In such environments, nearly all the artists and accompanying enthusiasts are homogeneous, in one of the worst ways possible.
There is a general culture where everyone harbors moronic far-left political views, is misanthropic, overly negative, contrarian, rejects mainstream society, looks down on working hard, and generally hates everyone else. Nearly all the artists and communities I’m exposed to share the exact same vibe as those who post on /r/redscarepod, one of the meanest online communities I’ve encountered.
I was recently reading Philip Glass’s amazing book, which reveals an art community in the 1950s-1970s United States where people weren’t like this. I’ve been trying to figure out what changed.
My take is that everything in our society now is expensive; any career requires years of hard work, a lot of conformity, and planning to succeed; it’s either you commit 100% to making it in this society or you don’t. But if you don’t, you’re not going to advance in it. In Philip Glass’ time, anyone could afford to live in Manhattan. To work as an artist, you could work part-time in a job you just picked up. You didn’t need to be invested in the conventional conformist path just to be a person.

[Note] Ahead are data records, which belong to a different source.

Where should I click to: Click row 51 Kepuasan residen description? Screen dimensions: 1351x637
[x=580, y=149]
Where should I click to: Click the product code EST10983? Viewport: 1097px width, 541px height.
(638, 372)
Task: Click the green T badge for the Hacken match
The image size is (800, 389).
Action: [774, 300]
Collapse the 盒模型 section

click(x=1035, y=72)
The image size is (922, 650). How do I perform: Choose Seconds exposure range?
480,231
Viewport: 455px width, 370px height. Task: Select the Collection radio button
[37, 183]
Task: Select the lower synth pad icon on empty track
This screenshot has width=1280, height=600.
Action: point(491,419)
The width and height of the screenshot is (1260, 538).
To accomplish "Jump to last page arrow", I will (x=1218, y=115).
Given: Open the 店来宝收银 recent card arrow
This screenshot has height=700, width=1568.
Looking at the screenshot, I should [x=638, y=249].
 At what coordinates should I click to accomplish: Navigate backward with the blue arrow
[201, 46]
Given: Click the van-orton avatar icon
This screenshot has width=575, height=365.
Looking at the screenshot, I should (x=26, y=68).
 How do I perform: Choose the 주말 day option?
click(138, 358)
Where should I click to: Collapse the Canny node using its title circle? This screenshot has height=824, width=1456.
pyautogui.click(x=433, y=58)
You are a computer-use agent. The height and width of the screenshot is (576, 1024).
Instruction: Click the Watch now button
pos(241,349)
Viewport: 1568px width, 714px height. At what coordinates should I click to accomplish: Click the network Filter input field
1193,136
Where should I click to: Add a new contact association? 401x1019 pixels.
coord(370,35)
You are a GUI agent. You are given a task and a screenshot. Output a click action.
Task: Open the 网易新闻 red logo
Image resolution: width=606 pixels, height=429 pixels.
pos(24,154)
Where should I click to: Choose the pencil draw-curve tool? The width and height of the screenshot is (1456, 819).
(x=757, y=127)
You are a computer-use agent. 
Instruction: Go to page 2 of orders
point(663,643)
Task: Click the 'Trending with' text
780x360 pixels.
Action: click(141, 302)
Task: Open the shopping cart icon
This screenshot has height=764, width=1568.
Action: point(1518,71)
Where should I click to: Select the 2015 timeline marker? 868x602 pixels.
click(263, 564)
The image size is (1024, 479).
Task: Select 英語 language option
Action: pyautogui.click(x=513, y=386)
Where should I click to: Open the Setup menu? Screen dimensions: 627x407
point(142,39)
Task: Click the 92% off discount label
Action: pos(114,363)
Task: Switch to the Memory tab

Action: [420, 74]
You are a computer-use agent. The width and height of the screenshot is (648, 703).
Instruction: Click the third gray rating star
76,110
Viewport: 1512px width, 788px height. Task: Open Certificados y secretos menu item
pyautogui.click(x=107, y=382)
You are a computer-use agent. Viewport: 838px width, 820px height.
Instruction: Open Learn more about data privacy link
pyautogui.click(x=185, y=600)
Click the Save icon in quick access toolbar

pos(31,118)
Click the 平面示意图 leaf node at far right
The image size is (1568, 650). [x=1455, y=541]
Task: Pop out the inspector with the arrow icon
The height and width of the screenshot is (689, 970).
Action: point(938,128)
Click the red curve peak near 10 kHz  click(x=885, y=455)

Artists and artsy people today generally see themselves as smart, talented individuals who are superior to most others and need to build a framework that makes them feel better about their current position in society. These people can’t afford to live in New York City, or generally enjoy material comforts or status in the ways they’d want, and they believe they deserve such status, so they blame society and rebel for making them feel like losers.